Set task:
Rewrite all the items below, swapping "Privacy Policy" for "Privacy Notice" and leaving everything else as it is.

Data shown:
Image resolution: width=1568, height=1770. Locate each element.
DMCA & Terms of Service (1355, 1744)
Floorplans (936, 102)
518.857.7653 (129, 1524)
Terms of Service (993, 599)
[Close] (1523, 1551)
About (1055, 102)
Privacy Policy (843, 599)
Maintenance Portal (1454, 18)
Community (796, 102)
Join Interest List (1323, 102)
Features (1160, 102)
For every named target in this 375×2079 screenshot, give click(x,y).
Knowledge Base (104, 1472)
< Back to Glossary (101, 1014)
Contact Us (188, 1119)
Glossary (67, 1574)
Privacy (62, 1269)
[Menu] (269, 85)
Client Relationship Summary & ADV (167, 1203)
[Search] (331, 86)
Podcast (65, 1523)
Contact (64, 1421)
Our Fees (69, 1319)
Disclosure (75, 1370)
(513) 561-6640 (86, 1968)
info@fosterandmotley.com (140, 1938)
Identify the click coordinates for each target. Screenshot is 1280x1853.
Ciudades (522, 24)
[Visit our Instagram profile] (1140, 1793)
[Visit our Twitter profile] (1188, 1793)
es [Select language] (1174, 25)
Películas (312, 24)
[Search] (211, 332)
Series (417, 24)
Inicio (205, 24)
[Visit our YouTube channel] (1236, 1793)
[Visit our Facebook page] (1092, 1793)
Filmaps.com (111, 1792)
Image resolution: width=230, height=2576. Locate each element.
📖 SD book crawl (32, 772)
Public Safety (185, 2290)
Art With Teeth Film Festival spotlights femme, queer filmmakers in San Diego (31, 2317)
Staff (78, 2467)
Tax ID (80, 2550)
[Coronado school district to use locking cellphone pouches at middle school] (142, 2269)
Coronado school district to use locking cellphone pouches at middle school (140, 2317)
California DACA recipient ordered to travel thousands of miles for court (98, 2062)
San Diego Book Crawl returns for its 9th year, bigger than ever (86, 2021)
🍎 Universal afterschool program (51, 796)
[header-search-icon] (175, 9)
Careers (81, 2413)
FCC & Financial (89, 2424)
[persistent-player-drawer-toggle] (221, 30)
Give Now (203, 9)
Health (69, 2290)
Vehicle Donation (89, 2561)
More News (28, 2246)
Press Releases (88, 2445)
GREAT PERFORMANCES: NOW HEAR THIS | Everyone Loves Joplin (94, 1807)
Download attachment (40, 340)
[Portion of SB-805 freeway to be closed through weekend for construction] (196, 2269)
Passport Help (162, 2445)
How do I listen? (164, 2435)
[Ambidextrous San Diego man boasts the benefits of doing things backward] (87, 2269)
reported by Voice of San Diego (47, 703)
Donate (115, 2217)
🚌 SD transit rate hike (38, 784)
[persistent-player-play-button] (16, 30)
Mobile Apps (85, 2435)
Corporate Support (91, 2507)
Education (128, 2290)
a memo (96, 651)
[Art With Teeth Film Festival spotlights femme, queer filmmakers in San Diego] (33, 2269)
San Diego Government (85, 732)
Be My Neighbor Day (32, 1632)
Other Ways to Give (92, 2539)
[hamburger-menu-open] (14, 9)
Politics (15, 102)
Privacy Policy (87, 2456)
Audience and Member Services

Final answer:
Image resolution: width=1568, height=1770. Locate each element.
DMCA & Terms of Service (1355, 1744)
Floorplans (936, 102)
518.857.7653 (129, 1524)
Terms of Service (993, 599)
[Close] (1523, 1551)
About (1055, 102)
Privacy Notice (843, 599)
Maintenance Portal (1454, 18)
Community (796, 102)
Join Interest List (1323, 102)
Features (1160, 102)
For every named target in this 375×2079 screenshot, give click(x,y).
Knowledge Base (104, 1472)
< Back to Glossary (101, 1014)
Contact Us (188, 1119)
Glossary (67, 1574)
Privacy (62, 1269)
[Menu] (269, 85)
Client Relationship Summary & ADV (167, 1203)
[Search] (331, 86)
Podcast (65, 1523)
Contact (64, 1421)
Our Fees (69, 1319)
Disclosure (75, 1370)
(513) 561-6640 (86, 1968)
info@fosterandmotley.com (140, 1938)
Identify the click coordinates for each target. Screenshot is 1280x1853.
Ciudades (522, 24)
[Visit our Instagram profile] (1140, 1793)
[Visit our Twitter profile] (1188, 1793)
es [Select language] (1174, 25)
Películas (312, 24)
[Search] (211, 332)
Series (417, 24)
Inicio (205, 24)
[Visit our YouTube channel] (1236, 1793)
[Visit our Facebook page] (1092, 1793)
Filmaps.com (111, 1792)
Image resolution: width=230, height=2576. Locate each element.
📖 SD book crawl (32, 772)
Public Safety (185, 2290)
Art With Teeth Film Festival spotlights femme, queer filmmakers in San Diego (31, 2317)
Staff (78, 2467)
Tax ID (80, 2550)
[Coronado school district to use locking cellphone pouches at middle school] (142, 2269)
Coronado school district to use locking cellphone pouches at middle school (140, 2317)
California DACA recipient ordered to travel thousands of miles for court (98, 2062)
San Diego Book Crawl returns for its 9th year, bigger than ever (86, 2021)
🍎 Universal afterschool program (51, 796)
[header-search-icon] (175, 9)
Careers (81, 2413)
FCC & Financial (89, 2424)
[persistent-player-drawer-toggle] (221, 30)
Give Now (203, 9)
Health (69, 2290)
Vehicle Donation (89, 2561)
More News (28, 2246)
Press Releases (88, 2445)
GREAT PERFORMANCES: NOW HEAR THIS | Everyone Loves Joplin (94, 1807)
Download attachment (40, 340)
[Portion of SB-805 freeway to be closed through weekend for construction] (196, 2269)
Passport Help (162, 2445)
How do I listen? (164, 2435)
[Ambidextrous San Diego man boasts the benefits of doing things backward] (87, 2269)
reported by Voice of San Diego (47, 703)
Donate (115, 2217)
🚌 SD transit rate hike (38, 784)
[persistent-player-play-button] (16, 30)
Mobile Apps (85, 2435)
Corporate Support (91, 2507)
Education (128, 2290)
a memo (96, 651)
[Art With Teeth Film Festival spotlights femme, queer filmmakers in San Diego] (33, 2269)
San Diego Government (85, 732)
Be My Neighbor Day (32, 1632)
Other Ways to Give (92, 2539)
[hamburger-menu-open] (14, 9)
Politics (15, 102)
Privacy Notice (87, 2456)
Audience and Member Services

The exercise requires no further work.